• [Data for analysis]
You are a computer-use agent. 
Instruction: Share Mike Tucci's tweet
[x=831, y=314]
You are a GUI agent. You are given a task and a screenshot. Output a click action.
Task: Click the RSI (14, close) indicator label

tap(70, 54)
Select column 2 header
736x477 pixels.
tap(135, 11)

==

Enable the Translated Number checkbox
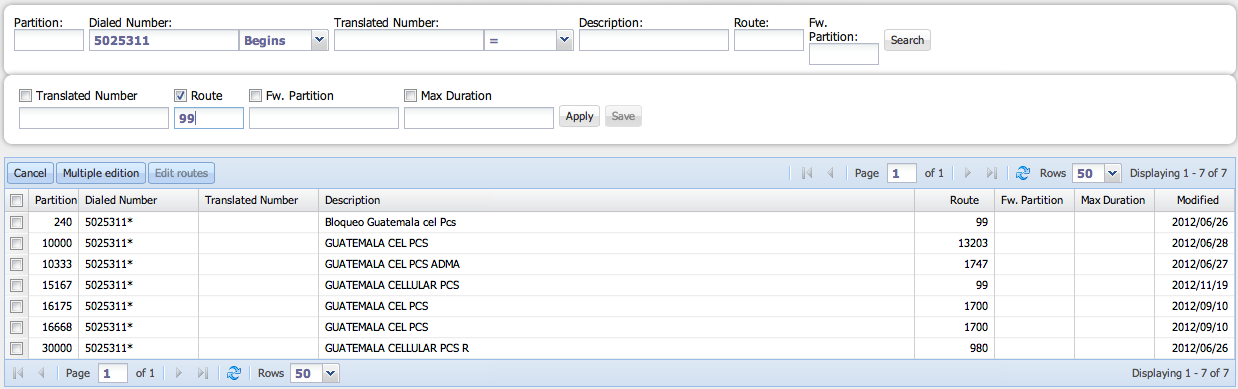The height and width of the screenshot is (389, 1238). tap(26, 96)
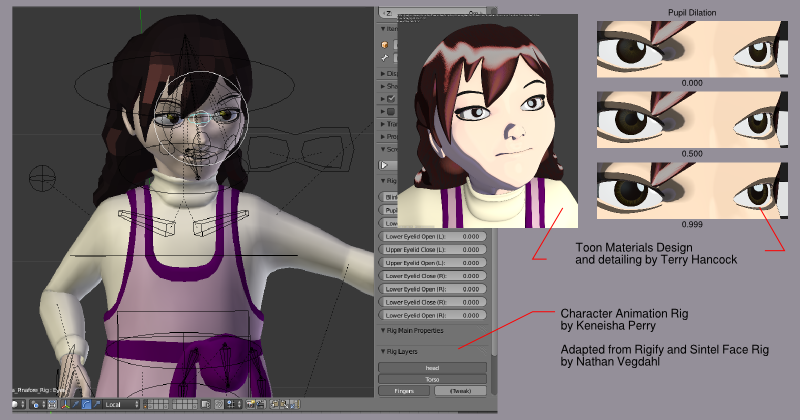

• [What is needed] Find and show each line of the listing with the word "agent".

• [Answer to the exercise]
You are a computer-use agent. 
You are a GUI agent. You are given a task and a screenshot. Output a click action.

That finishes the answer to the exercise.